Hilton tells me he has always known he was gay, but critics say it is difficult to see how he can justify showing such scant compassion for those who remain confused by their own sexuality.
"I would never out a regular person," he says. "But I consider what I do to be reporting. When I say that [he mentions the star of a popular US drama] is gay, it's because I know for a fact that he is. Why, when we can break stories about a heterosexual man's secret relationship with a new girlfriend, can we not do the same for a gay man?"
Hilton himself is resolutely single, insisting he has no time for a boyfriend but that he would eventually like to adopt children, "like a gay Angelina".
Yet for all his insistence that he reports the facts, Hilton can still get it spectacularly wrong.
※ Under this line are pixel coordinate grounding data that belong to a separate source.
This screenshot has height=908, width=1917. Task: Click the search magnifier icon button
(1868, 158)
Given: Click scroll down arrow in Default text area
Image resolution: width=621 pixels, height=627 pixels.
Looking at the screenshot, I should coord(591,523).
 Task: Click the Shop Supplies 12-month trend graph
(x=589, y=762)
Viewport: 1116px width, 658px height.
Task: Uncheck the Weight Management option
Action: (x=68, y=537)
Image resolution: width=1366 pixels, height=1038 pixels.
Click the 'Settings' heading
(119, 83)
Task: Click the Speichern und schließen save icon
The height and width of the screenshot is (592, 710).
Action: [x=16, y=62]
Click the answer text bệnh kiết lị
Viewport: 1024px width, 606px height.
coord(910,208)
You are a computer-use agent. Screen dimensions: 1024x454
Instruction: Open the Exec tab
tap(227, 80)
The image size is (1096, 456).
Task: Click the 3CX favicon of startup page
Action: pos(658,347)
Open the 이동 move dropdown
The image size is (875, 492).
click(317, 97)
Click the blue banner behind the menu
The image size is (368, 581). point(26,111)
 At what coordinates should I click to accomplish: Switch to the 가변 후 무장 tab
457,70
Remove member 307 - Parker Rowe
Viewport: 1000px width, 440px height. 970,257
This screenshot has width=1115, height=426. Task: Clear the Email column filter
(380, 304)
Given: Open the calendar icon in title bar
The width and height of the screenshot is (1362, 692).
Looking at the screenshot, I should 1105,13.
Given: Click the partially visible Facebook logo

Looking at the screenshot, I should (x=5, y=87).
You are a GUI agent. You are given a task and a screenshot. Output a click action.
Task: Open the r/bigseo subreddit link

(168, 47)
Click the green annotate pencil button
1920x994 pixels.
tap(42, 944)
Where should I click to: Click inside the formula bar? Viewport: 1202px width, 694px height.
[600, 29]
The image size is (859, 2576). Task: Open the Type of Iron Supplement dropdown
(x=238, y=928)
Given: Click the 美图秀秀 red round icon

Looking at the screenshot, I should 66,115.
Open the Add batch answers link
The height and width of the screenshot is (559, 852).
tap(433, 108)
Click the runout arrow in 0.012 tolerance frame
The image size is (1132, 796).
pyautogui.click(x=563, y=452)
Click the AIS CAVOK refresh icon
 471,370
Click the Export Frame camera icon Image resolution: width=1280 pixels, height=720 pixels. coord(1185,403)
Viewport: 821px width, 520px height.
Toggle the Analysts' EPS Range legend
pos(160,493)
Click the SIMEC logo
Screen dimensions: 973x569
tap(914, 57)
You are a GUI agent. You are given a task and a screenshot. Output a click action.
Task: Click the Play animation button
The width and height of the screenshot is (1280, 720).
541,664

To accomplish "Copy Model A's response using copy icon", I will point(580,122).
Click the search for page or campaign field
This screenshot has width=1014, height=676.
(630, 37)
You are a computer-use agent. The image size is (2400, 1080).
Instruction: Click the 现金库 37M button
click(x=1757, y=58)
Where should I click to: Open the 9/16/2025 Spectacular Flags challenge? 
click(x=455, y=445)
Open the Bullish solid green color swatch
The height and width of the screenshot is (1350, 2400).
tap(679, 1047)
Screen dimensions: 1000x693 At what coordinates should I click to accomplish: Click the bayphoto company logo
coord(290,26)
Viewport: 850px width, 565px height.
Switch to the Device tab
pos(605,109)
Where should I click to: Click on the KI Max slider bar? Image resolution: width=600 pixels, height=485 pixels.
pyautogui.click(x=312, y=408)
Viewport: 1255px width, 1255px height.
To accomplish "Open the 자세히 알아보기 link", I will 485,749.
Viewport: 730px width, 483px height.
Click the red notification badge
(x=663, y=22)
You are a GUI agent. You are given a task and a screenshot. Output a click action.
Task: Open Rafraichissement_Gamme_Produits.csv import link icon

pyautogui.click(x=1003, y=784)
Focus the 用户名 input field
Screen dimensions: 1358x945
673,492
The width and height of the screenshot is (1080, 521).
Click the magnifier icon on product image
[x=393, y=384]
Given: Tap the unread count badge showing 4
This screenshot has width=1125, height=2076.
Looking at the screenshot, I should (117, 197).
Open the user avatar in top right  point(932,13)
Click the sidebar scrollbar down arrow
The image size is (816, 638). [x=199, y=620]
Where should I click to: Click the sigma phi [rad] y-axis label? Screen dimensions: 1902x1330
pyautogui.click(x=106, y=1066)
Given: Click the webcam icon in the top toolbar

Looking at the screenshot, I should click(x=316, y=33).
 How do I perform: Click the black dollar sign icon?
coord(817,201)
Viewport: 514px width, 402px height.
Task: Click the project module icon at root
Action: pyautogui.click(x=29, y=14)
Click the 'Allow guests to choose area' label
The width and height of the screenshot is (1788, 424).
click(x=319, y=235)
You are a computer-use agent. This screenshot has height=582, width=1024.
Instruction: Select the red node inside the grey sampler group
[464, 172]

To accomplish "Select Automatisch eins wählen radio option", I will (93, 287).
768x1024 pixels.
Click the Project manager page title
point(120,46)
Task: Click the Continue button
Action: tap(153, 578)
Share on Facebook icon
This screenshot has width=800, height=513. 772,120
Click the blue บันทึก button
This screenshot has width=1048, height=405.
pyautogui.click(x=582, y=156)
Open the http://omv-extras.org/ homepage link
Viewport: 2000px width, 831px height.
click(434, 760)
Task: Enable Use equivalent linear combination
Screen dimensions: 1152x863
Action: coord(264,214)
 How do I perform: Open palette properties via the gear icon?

In August, he announced the death of Fidel Castro, citing "exclusive sources".
"I still think he is dead," Hilton says blithely. "He's been wearing the same outfit for months."
It is probably only a matter of time before someone sets the record straight by sending in snapshots of the Cuban leader in various states of undress. In Perez Hilton's world, nothing is too implausible. Even the magenta hair.
Hollywood Websites Go Head-To-Head
Hilton posts gossipy items about celebrities in a disparaging, sardonic style. Includes photographs to which he adds his own captions. Likes to mingle with the stars and describes celebrity awards shows, clubs and private events he has attended.
Legal run-ins: Hilton ran into trouble with Colin Farrell after posting a link to a sex tape, and with Universal Studios for a topless image of Jennifer Aniston.
Making the news: In July 2006 Hilton was criticised for forcing Lance Bass of pop band 'N Sync to come out as gay.
TMZ.com
Style and content: Celebrity gossip and news site, a collaboration between AOL and Telepictures Productions, a division of Warner Bros.
Legal run-ins: In June 2007 court action was taken against it for publishing the manuscript of If I Did It, O.J. Simpson's fictional account of the murders of Ron Goldman and Nicole Brown Simpson.
Making the news: It posted transcripts of drunken remarks to police by Mel Gibson in July 2006, and put up a copy of the alleged birth certificate of the daughter of Tom Cruise and Katie Holmes.
popbitch.com
Style and content: A British email newsletter. Combines celebrity stories and quirky ones from other fields. Has quotes from celebrities and allegations about stars.
Legal run-ins: False allegations against David Beckham were published on the site's message boards by its users, leading to legal action against its owners.
Making the news: One poster reported David Beckham's move from Manchester United to Real Madrid at least four months before sports pages picked up on the story. It was also the first to report the name of Madonna's son, Rocco.